EXERCISE OBJECTIVE: Only the lines from the one containing "Viewport: 864px width, 881px height." through the last line below should be written out, exactly and with both ends kept.

Dataset entries:

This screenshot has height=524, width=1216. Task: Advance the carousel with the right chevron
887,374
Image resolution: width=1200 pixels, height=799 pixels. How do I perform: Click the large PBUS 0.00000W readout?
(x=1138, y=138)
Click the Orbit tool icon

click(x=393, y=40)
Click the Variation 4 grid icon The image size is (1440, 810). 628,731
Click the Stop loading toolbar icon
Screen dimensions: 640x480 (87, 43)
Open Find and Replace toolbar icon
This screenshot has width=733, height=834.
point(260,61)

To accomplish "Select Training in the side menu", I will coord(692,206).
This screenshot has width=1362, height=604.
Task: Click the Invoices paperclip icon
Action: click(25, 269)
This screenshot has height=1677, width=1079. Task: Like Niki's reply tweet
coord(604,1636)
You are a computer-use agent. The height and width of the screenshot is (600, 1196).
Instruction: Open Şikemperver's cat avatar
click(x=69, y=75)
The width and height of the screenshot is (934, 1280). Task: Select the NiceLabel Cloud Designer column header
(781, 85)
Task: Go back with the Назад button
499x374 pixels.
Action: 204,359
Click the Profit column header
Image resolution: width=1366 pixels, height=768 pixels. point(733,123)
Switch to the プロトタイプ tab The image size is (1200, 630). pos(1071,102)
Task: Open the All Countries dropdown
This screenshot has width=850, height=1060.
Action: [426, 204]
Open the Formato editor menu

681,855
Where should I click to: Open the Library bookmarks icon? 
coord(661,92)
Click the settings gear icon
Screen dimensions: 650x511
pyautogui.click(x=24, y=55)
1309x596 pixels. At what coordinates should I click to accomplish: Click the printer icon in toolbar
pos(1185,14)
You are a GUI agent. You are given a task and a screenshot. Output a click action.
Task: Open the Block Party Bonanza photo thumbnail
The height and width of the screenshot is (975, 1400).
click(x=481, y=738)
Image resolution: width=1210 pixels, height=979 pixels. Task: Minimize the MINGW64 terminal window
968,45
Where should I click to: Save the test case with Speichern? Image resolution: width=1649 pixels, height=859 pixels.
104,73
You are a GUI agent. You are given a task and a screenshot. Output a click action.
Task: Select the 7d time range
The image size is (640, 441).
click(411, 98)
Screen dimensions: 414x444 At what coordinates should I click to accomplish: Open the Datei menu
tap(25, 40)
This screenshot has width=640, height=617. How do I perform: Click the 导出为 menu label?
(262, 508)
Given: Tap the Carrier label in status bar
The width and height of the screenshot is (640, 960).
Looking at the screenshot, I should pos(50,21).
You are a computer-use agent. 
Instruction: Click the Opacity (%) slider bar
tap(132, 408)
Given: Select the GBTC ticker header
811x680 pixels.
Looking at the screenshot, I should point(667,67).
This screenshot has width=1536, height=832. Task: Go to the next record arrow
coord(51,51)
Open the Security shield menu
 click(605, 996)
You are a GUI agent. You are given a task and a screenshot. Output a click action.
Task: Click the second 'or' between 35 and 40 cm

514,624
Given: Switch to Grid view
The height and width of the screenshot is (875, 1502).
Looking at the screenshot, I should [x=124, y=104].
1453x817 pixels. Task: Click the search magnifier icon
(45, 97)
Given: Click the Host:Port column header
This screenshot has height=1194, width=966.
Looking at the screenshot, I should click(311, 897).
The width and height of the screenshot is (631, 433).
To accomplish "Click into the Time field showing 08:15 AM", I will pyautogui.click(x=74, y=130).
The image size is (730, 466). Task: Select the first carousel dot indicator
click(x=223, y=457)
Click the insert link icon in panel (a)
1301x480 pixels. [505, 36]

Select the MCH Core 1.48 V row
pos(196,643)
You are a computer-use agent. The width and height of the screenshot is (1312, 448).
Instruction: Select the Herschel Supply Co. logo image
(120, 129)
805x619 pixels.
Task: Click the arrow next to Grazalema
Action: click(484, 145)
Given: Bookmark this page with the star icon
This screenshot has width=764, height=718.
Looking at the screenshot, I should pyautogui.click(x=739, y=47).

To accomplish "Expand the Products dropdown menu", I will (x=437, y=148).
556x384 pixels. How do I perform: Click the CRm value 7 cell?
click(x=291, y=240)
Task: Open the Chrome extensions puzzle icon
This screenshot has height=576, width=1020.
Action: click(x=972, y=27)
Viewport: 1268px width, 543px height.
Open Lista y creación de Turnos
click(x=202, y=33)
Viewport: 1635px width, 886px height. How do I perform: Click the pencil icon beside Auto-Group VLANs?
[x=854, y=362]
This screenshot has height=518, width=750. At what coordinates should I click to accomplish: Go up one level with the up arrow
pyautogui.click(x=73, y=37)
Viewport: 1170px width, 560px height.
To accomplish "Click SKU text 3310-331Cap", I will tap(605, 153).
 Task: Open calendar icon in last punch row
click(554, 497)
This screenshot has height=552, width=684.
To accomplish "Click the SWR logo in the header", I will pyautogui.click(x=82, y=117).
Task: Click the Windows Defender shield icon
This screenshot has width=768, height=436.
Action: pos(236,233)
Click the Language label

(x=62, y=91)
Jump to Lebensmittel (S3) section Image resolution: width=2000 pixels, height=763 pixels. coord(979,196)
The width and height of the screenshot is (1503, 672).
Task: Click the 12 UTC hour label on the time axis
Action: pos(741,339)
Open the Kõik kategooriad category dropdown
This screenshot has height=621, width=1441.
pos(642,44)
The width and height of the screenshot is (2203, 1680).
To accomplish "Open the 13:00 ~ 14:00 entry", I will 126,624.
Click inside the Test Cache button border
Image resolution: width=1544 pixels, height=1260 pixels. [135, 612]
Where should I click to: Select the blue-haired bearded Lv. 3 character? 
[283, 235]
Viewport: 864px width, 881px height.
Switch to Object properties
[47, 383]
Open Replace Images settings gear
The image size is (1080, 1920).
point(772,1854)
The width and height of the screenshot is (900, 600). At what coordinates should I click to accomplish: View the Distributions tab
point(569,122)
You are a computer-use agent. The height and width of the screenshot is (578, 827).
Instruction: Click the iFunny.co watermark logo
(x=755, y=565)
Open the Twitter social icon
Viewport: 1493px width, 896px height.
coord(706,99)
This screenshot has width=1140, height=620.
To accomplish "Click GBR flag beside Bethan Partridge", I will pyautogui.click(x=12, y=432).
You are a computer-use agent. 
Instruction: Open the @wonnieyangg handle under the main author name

ANSWER TO THE EXERCISE:
Viewport: 864px width, 881px height.
Switch to Object properties
[47, 383]
Open Replace Images settings gear
The image size is (1080, 1920).
point(772,1854)
The width and height of the screenshot is (900, 600). At what coordinates should I click to accomplish: View the Distributions tab
point(569,122)
You are a computer-use agent. The height and width of the screenshot is (578, 827).
Instruction: Click the iFunny.co watermark logo
(x=755, y=565)
Open the Twitter social icon
Viewport: 1493px width, 896px height.
coord(706,99)
This screenshot has width=1140, height=620.
To accomplish "Click GBR flag beside Bethan Partridge", I will pyautogui.click(x=12, y=432).
You are a computer-use agent. 
Instruction: Open the @wonnieyangg handle under the main author name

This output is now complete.